John Penry Williams, Chief Steward, Merchant Navy. John was born at Red Cow, Hendy on 5 May 1893, the son of Roderick Williams and Mary Williams. His father was from Llanwrtyd Wells but had lived at Pontarddulais since moving there to find work by 1891. John had worked as a chauffeur prior to enlisting in London into the Royal Marine Light Infantry on 14 November 1914 but was discharged as medically unfit two months later. He then enlisted into the Merchant Navy and continued to serve at sea after the war.
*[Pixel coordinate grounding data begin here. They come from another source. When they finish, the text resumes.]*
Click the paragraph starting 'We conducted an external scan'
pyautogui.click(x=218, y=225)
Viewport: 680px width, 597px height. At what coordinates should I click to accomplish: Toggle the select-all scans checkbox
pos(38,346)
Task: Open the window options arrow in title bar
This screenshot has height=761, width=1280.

John married Jessie Victoria Curtis at Chepstow on 20 March 1926 and the couple set up home at 8, Prospect Place, Hendy. By the time that the Second World War erupted, John had risen to the position of Chief Steward and was posted aboard the Liverpool registered oil tanker MV Empire Steel. On 24 March 1942 Empire Steel was sailing across the Atlantic when she was attacked and struck by two torpedoes which had been fired by the German submarine U-123. The ship was set ablaze, then the submarine surfaced and finished her off with her deck gun. John was killed during the sinking that day. The 48-year-old is commemorated on the Tower Hill Memorial, London. John is not commemorated at Llanwrtyd Wells.
Margaret Ethelwyn Williams, Civilian. Margaret was born in London on 6 December 1899, the daughter of William John Williams and Anita Williams (nee Morgan). She was educated at Putney High School and at London College, where she studied the Arts. Her parents were both from Llanelli and Margaret had moved to Delfryn, Abergwessin, Llanwrtyd Wells prior to the war. Margaret was working in Liverpool after the outbreak of war and lodged at 28, Linnet Lane, Liverpool. She was killed there during one of the many air raids on the city, on 3 May 1941. The body of the 40-year-old was recovered from the ruined house and she was brought home for burial in Llanfihangel Abergwessin Churchyard. Margaret is not commemorated on the Llanwrtyd Wells war memorial.